Write these lines as a JSON list of strings, one string per line, skipping blank lines.

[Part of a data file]
============
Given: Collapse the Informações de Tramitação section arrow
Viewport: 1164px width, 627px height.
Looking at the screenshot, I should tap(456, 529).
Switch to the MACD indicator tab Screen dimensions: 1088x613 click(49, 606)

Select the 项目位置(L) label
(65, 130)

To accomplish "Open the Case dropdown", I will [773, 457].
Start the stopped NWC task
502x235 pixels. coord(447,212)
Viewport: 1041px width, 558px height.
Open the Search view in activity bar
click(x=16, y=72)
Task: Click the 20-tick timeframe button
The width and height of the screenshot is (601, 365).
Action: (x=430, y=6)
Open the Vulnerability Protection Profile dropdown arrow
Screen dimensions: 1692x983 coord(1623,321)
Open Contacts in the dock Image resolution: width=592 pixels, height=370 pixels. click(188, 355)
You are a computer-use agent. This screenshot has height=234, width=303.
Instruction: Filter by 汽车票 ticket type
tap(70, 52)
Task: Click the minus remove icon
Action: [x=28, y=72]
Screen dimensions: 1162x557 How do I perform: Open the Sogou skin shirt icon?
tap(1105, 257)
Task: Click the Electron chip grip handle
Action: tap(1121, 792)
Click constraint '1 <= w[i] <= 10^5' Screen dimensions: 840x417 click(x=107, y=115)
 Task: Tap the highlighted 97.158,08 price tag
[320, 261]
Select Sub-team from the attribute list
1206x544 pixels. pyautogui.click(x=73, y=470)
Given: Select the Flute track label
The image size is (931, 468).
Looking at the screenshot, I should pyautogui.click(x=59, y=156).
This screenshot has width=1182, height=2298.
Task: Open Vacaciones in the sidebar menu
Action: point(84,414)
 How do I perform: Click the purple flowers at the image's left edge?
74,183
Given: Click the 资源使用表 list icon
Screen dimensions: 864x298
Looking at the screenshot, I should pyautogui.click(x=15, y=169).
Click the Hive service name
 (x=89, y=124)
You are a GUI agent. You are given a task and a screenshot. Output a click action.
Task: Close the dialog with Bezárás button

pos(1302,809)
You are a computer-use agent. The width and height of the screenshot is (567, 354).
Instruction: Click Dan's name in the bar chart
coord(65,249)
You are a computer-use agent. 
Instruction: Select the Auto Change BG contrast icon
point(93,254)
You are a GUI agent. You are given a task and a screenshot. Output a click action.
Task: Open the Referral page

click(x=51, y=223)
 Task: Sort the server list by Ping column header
============
● **Task output**:
[
  "Given: Collapse the Informações de Tramitação section arrow",
  "Viewport: 1164px width, 627px height.",
  "Looking at the screenshot, I should tap(456, 529).",
  "Switch to the MACD indicator tab Screen dimensions: 1088x613 click(49, 606)",
  "Select the 项目位置(L) label",
  "(65, 130)",
  "To accomplish \"Open the Case dropdown\", I will [773, 457].",
  "Start the stopped NWC task",
  "502x235 pixels. coord(447,212)",
  "Viewport: 1041px width, 558px height.",
  "Open the Search view in activity bar",
  "click(x=16, y=72)",
  "Task: Click the 20-tick timeframe button",
  "The width and height of the screenshot is (601, 365).",
  "Action: (x=430, y=6)",
  "Open the Vulnerability Protection Profile dropdown arrow",
  "Screen dimensions: 1692x983 coord(1623,321)",
  "Open Contacts in the dock Image resolution: width=592 pixels, height=370 pixels. click(188, 355)",
  "You are a computer-use agent. This screenshot has height=234, width=303.",
  "Instruction: Filter by 汽车票 ticket type",
  "tap(70, 52)",
  "Task: Click the minus remove icon",
  "Action: [x=28, y=72]",
  "Screen dimensions: 1162x557 How do I perform: Open the Sogou skin shirt icon?",
  "tap(1105, 257)",
  "Task: Click the Electron chip grip handle",
  "Action: tap(1121, 792)",
  "Click constraint '1 <= w[i] <= 10^5' Screen dimensions: 840x417 click(x=107, y=115)",
  " Task: Tap the highlighted 97.158,08 price tag",
  "[320, 261]",
  "Select Sub-team from the attribute list",
  "1206x544 pixels. pyautogui.click(x=73, y=470)",
  "Given: Select the Flute track label",
  "The image size is (931, 468).",
  "Looking at the screenshot, I should pyautogui.click(x=59, y=156).",
  "This screenshot has width=1182, height=2298.",
  "Task: Open Vacaciones in the sidebar menu",
  "Action: point(84,414)",
  " How do I perform: Click the purple flowers at the image's left edge?",
  "74,183",
  "Given: Click the 资源使用表 list icon",
  "Screen dimensions: 864x298",
  "Looking at the screenshot, I should pyautogui.click(x=15, y=169).",
  "Click the Hive service name",
  " (x=89, y=124)",
  "You are a GUI agent. You are given a task and a screenshot. Output a click action.",
  "Task: Close the dialog with Bezárás button",
  "pos(1302,809)",
  "You are a computer-use agent. The width and height of the screenshot is (567, 354).",
  "Instruction: Click Dan's name in the bar chart",
  "coord(65,249)",
  "You are a computer-use agent. ",
  "Instruction: Select the Auto Change BG contrast icon",
  "point(93,254)",
  "You are a GUI agent. You are given a task and a screenshot. Output a click action.",
  "Task: Open the Referral page",
  "click(x=51, y=223)",
  " Task: Sort the server list by Ping column header"
]